▶ **Page excerpt**
--------------------

But the A’s weren’t done parting with players. Following the departure of Moss, Oakland traded away pitching prospect Michael Ynoa to the White Sox along with breakout pitcher Jeff Samardzija, whom the A’s gave up a few of their extremely promising prospects for in a trade back in July. In return for Samardzija, the White Sox simply had to toss a few prospects to the Athletics, in Marcus Semien, Chris Bassitt, Josh Phegley and Rangel Ravelo.
In my opinion, and the opinion of many others, the Athletics didn’t get back quite enough in that deal. All of this coming after the trade of Josh Donaldson to the Blue Jays, many are really questioning the A’s logic.
No one, however, is questioning the White Sox. After acquiring Samardzija, a lot of people began to talk about the White Sox’ playoff chances in 2015 with their improved pitching staff. But those talks only increased when the Sox announced a four-year, 46 million dollar signing of David Robertson. After the past few seasons Robertson has been able to put together, saving 39 games last year for the Yankees, he was near the top of available free agent relievers. The White Sox adding Robertson to their roster gives their fans hope for a promising upcoming year.
The White Sox aren’t the only Chicago based team that’s setting themselves up for a nice 2015 season, however. Across town, the Cubs are also in line to be much improved. Following the addition of veteran catcher Miguel Montero to their lineup in a trade that sent two minor leaguers, Jeferson Mejia and Zack Godley, to the Diamondbacks, the Cubs obtained one of the biggest free agents heading into the Winter Meetings.
While it took awhile for him to decide on the Cubs, Jon Lester made the choice to head to Chicago for the next six years, signing a contract worth 155 million dollars. Combined with a new manager in Joe Maddon, and a talented young roster of players, it should be fun to watch the Cubs moving forward.

--------------------

▶ **Source excerpt**
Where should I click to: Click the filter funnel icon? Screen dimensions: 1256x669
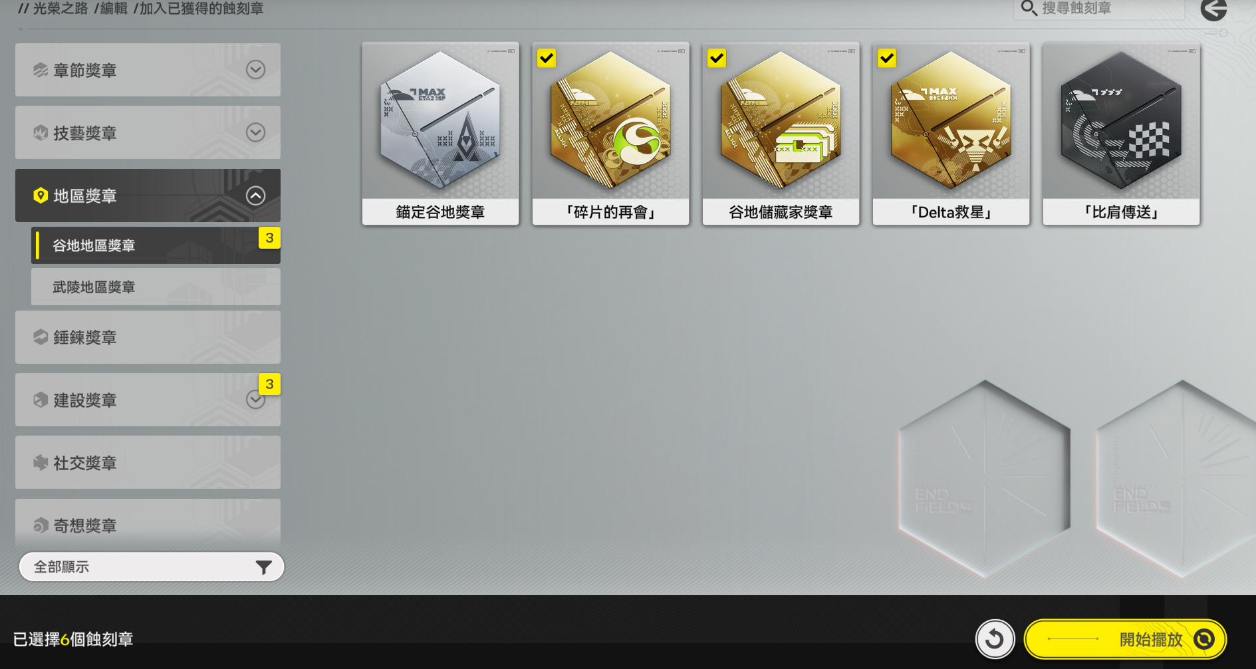(264, 567)
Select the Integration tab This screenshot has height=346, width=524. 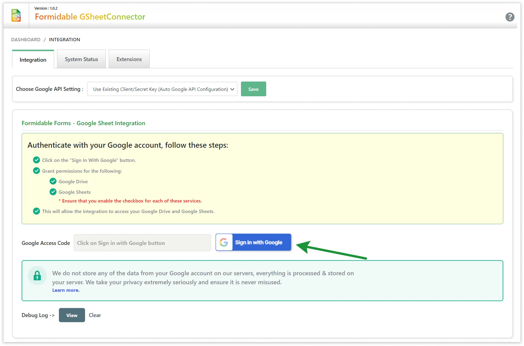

--------------------

▶ **Tasks to complete**
**a.** Write out the stretch of the baseball article from "But the A’s" through "and Rangel Ravelo.".
**b.** According to the baseball article, how long is Jon Lester's contract with the Cubs, and what is it worth?
The material is separate from the baseball article.

▶ **Final results**
**a.**
But the A’s weren’t done parting with players. Following the departure of Moss, Oakland traded away pitching prospect Michael Ynoa to the White Sox along with breakout pitcher Jeff Samardzija, whom the A’s gave up a few of their extremely promising prospects for in a trade back in July. In return for Samardzija, the White Sox simply had to toss a few prospects to the Athletics, in Marcus Semien, Chris Bassitt, Josh Phegley and Rangel Ravelo.

**b.** Six years, worth 155 million dollars.